Ku Li takes swipe at Jakim and Islamic minister

Umno elder warns against religious bureaucracy, calls for Rulers' role to be strengthened.
tengku-razaleigh-hamzah-jakim
PETALING JAYA: Umno elder statesman Tengku Razaleigh Hamzah has warned against the growth of a religious bureaucracy and questioned the role of Jakim and the federal minister for Islamic affairs.
He criticised the misplaced vigour of local officials and self-styled religious authorities, and the “unbridled mushrooming of unsanctioned fatwas spread out by self-proclaimed ulama”, lamenting that even though most ordinary people were uncomfortable with these fatwas, officially recognised ulama often remained silent.
“Oftentimes they are not above giving contrary views on an issue, confusing matters further,” he said.
Tengku Razaleigh pointed out that provisions for other religions in Malaysia had been ignored and officials had “taken the line of least resistance by putting the position of Islam not quite in the context of what the Constitution perceives it to be,” he said in the opening speech of a public forum organised by the G25 group of retired civil servants here today.
He rebuked Jakim, the federal department for Islamic development, for getting “hot under the collar” with public airing of views that the department “is uncomfortable with”. He lamented that the department was uninterested in the “time-honoured practice of academic, disinterestedly-held discourses and discussions”, describing the department’s attitude as tragic.
“Sadder still is the notion that people feel how there seems to be a self-appointed moral police of sorts marauding around and interfering in the private lives of people,” he said.
Tengku Razaleigh also questioned the existence of a portfolio for Islamic affairs in the federal cabinet, which he said illustrated the break-down of the federal-state division of powers.

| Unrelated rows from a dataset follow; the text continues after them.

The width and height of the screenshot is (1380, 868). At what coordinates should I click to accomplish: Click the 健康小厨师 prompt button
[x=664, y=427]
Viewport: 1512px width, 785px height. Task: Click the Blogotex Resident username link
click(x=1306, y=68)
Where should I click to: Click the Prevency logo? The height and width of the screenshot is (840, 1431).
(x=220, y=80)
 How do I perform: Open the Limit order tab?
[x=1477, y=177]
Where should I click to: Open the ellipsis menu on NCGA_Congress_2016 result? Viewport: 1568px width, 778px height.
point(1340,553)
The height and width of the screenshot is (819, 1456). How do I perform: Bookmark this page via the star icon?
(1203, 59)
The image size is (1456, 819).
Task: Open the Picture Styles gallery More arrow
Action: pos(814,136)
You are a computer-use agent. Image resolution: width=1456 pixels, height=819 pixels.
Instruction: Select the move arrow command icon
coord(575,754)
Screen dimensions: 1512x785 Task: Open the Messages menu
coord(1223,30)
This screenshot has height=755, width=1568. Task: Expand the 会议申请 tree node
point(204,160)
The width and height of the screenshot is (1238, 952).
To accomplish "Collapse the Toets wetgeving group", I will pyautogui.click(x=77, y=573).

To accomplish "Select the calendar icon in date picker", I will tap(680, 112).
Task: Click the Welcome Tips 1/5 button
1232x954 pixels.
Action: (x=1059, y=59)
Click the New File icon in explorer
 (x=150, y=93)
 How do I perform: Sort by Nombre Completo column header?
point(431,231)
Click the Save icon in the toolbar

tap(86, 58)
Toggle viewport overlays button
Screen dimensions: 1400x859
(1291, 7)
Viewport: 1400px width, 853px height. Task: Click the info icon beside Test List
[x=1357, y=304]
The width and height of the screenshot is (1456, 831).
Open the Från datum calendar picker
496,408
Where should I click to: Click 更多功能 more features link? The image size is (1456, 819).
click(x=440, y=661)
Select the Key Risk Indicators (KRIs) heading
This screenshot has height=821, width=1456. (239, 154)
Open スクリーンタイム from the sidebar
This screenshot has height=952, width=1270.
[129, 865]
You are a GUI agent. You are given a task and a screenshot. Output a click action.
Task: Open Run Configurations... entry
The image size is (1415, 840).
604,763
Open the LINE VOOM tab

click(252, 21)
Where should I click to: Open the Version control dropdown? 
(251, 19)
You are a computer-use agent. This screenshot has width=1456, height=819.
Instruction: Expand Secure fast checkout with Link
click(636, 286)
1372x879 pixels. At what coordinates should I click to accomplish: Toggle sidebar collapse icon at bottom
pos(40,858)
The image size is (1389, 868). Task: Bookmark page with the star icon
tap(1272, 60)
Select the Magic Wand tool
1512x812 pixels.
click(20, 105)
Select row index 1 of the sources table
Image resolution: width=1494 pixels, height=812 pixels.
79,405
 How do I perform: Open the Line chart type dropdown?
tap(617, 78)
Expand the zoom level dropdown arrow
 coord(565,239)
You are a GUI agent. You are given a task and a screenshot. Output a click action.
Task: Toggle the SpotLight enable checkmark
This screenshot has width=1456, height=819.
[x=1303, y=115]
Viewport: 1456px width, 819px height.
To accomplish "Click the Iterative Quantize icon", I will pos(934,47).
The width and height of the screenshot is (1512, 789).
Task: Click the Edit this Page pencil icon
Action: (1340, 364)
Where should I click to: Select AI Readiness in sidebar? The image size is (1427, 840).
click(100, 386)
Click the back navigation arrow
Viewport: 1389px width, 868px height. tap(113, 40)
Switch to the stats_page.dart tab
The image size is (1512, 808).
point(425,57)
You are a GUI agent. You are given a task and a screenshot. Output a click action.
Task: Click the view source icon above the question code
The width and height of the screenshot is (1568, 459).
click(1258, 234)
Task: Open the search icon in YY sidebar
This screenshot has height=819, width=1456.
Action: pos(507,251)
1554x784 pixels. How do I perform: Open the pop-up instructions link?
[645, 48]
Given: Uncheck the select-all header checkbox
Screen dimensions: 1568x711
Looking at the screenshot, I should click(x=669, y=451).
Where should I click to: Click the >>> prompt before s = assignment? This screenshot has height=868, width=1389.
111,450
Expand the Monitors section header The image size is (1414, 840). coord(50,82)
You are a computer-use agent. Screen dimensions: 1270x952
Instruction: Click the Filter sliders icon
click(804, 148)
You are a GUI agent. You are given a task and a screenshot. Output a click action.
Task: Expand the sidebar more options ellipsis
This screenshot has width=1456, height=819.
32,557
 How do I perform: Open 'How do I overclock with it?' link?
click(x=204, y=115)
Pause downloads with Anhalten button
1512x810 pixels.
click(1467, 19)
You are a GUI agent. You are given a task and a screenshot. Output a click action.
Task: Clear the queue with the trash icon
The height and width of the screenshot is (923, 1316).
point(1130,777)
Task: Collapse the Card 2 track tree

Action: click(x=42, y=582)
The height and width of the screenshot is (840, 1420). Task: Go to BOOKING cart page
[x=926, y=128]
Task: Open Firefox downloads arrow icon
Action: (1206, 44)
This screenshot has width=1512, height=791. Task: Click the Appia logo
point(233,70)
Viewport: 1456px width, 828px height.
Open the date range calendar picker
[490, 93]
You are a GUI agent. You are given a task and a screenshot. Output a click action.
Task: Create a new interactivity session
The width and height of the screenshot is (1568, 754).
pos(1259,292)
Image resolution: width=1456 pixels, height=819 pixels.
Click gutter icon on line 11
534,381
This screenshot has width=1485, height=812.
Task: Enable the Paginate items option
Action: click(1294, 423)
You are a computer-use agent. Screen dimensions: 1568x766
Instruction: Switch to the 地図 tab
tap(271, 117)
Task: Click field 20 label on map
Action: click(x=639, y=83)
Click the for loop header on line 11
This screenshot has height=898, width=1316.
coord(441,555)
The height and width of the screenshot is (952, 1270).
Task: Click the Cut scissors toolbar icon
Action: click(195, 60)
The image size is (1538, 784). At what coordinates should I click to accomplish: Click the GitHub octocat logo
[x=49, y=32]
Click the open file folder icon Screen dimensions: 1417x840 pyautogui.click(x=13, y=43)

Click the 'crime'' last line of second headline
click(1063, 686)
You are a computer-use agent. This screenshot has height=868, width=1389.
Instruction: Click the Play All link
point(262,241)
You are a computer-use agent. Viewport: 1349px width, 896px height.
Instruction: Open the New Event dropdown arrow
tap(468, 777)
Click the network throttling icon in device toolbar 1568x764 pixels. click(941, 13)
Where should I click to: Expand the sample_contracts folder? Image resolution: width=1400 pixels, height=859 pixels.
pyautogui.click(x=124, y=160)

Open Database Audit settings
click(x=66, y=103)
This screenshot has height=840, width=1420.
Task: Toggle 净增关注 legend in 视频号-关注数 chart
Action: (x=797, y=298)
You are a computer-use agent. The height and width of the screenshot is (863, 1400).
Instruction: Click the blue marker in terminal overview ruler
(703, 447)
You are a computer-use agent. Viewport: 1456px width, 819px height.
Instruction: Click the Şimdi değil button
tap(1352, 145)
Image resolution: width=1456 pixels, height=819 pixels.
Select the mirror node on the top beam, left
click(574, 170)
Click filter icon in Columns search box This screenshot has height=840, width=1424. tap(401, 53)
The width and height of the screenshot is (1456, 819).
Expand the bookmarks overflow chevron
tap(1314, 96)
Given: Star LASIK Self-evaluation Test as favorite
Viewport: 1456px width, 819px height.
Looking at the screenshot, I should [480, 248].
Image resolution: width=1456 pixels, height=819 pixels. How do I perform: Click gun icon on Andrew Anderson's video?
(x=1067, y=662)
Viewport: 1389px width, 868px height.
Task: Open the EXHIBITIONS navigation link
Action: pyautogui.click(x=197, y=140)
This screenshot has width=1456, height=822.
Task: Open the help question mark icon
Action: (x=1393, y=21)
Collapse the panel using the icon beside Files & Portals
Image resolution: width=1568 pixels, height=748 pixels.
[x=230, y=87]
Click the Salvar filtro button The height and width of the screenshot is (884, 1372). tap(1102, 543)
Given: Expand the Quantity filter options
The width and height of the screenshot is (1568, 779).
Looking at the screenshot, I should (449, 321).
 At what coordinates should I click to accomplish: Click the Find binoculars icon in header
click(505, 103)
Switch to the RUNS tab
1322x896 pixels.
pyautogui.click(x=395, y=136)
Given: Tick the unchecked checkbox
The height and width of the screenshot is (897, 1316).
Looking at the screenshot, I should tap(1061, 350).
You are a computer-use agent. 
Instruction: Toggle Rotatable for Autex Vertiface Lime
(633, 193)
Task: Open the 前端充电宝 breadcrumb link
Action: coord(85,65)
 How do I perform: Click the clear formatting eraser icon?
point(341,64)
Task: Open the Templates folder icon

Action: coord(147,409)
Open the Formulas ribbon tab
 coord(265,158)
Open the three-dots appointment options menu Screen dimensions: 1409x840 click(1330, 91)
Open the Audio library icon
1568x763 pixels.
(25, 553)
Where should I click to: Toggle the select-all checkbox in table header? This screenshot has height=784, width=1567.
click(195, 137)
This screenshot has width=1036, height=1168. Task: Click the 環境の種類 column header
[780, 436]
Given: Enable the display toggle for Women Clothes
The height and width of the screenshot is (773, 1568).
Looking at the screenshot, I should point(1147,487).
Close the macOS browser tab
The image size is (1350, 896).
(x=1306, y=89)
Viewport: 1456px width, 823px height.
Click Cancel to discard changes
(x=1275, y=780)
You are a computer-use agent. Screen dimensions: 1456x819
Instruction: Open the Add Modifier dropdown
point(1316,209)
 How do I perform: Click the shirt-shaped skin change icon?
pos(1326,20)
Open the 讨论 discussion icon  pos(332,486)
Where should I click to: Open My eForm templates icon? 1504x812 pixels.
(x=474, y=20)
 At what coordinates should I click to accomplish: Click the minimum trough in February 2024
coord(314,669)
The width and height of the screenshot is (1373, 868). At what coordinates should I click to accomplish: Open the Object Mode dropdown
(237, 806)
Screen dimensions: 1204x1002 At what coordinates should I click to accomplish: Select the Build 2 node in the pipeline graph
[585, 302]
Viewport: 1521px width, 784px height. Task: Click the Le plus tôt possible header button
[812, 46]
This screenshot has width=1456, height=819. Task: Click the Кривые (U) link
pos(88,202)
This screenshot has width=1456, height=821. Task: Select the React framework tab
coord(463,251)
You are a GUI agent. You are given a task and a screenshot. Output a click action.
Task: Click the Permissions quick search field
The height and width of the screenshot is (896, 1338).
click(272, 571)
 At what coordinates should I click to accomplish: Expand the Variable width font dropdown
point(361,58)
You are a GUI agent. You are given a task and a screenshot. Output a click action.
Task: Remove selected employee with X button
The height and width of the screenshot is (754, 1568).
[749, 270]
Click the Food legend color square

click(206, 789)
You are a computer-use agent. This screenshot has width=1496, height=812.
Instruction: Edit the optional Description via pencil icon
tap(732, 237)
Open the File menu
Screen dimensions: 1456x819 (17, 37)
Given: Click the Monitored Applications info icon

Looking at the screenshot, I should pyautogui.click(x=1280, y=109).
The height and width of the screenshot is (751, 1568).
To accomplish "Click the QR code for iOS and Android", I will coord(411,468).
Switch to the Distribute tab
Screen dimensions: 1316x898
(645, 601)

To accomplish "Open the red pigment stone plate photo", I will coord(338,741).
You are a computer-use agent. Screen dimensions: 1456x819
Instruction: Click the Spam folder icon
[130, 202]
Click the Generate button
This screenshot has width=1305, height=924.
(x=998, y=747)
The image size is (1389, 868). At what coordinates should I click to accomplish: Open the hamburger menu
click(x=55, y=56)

It was time that the federal government took another look at how the Malay states had administered Islamic affairs before independence and for some time after 1957.
Referring to the Islamic Religious Council formed before Malayan independence, he said that the council had helped put in place a “somewhat systematic administration of Islam” which eliminated inefficiencies as duplicity in religious announcements and contradictory decisions on specific issues.
He called for a more professional administration of Islamic affairs by strengthening the powers of state Rulers, who he said must be more than nominal heads of the religion in their states. He called for more funds for state religious administration, placed in the hands of religious experts well-trained in management and administration.
However he warned against the trap of creating a religious bureaucracy, which would be against the interests of Islam. “It would be no more than the mere appropriation of power by vested interests through the application of Islamic laws,” he said.